→ **Aufgabe**
Kannst du den Text über die Favelas in Brasilien unten vollständig und wortgetreu ausgeben?

→ **Text zur Analyse**
Als fester Bestandteil des brasilianischen Lebens hat die favela leider etwas Banales, Alltägliches angenommen, was die Bedeutung dieses sozialen Mißstandes zu verharmlosen droht. Die favelados sind zum großen Teil Opfer der im Nordeste vorherrschenden Trockenheit oder von den fazendeiros und den großen landwirtschaftlichen Konzernen vertriebene Bauern. Sie schlagen sich bis zu den Außenbezirken der Millionenmetropolen durch, errichten dort ihre Hütten aus Brettern und Kartons im Dreck der Mülldeponien oder auf Pfählen im fauligen Wasser der Lagunen. Die Favelas wachsen mit einer aberwitzigen Geschwindigkeit. Einige Zahlen: vor dreißig Jahren zählte man im Bundesstaat Rio einen Slumbewohner auf vierzehn Einwohner; heute ist das Verhältnis eins zu vier, möglicherweise sogar eins zu drei. Die Hütten werden nachts errichtet, um Unannehmlichkeiten, wie etwa dem Wiederabriß, zu entgehen.

Anfangs ließen die Behörden es einfach geschehen, da sie für die Wohnungskrise keine Lösung anbieten und dem Zustrom der verarmten Bauern nicht Einhalt gebieten konnten. Als das Phänomen dann größere Ausmaße annahm, begannen sie, die Favelas »plattmachen« zu lassen (im wahrsten Sinne des Wortes, nämlich mit der Planierraupe), vor allem im Zusammenhang mit lukrativen Grundstücksgeschäften. Armut wurde und wird in Brasilien nicht selten dadurch »bekämpft«, dass man sie aus dem Gesichtsfeld der Bessergestellten und nicht zuletzt der Urlauber zu verdrängen trachtet: Straßenkinder werden als Freiwild betrachtet, und im Falle der Elendssiedlungen geschah dies, wie angedeutet, mit der Planierraupe.

→ **Angezeigte Informationen**
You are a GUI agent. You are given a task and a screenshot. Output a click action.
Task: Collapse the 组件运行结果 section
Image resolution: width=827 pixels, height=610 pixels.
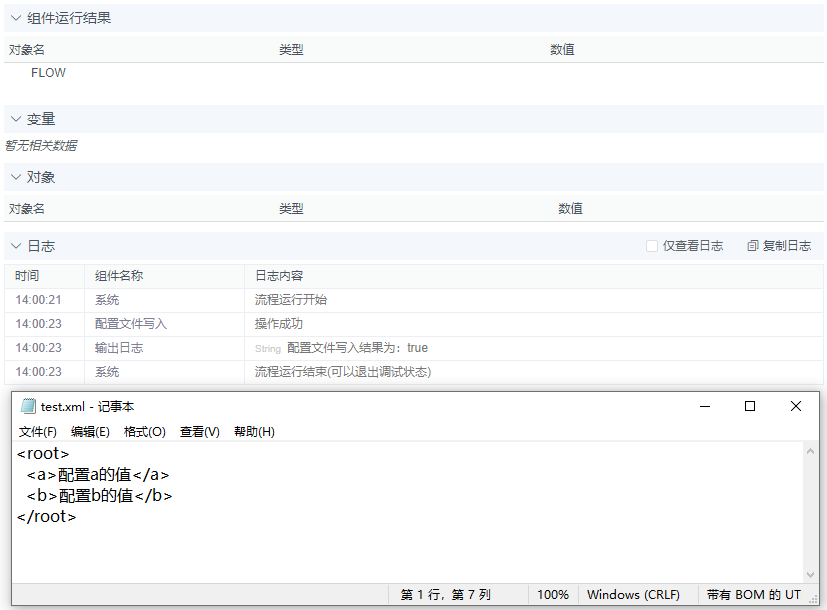15,17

→ **Erwartete Ausgabe**
Als fester Bestandteil des brasilianischen Lebens hat die favela leider etwas Banales, Alltägliches angenommen, was die Bedeutung dieses sozialen Mißstandes zu verharmlosen droht. Die favelados sind zum großen Teil Opfer der im Nordeste vorherrschenden Trockenheit oder von den fazendeiros und den großen landwirtschaftlichen Konzernen vertriebene Bauern. Sie schlagen sich bis zu den Außenbezirken der Millionenmetropolen durch, errichten dort ihre Hütten aus Brettern und Kartons im Dreck der Mülldeponien oder auf Pfählen im fauligen Wasser der Lagunen. Die Favelas wachsen mit einer aberwitzigen Geschwindigkeit. Einige Zahlen: vor dreißig Jahren zählte man im Bundesstaat Rio einen Slumbewohner auf vierzehn Einwohner; heute ist das Verhältnis eins zu vier, möglicherweise sogar eins zu drei. Die Hütten werden nachts errichtet, um Unannehmlichkeiten, wie etwa dem Wiederabriß, zu entgehen.

Anfangs ließen die Behörden es einfach geschehen, da sie für die Wohnungskrise keine Lösung anbieten und dem Zustrom der verarmten Bauern nicht Einhalt gebieten konnten. Als das Phänomen dann größere Ausmaße annahm, begannen sie, die Favelas »plattmachen« zu lassen (im wahrsten Sinne des Wortes, nämlich mit der Planierraupe), vor allem im Zusammenhang mit lukrativen Grundstücksgeschäften. Armut wurde und wird in Brasilien nicht selten dadurch »bekämpft«, dass man sie aus dem Gesichtsfeld der Bessergestellten und nicht zuletzt der Urlauber zu verdrängen trachtet: Straßenkinder werden als Freiwild betrachtet, und im Falle der Elendssiedlungen geschah dies, wie angedeutet, mit der Planierraupe.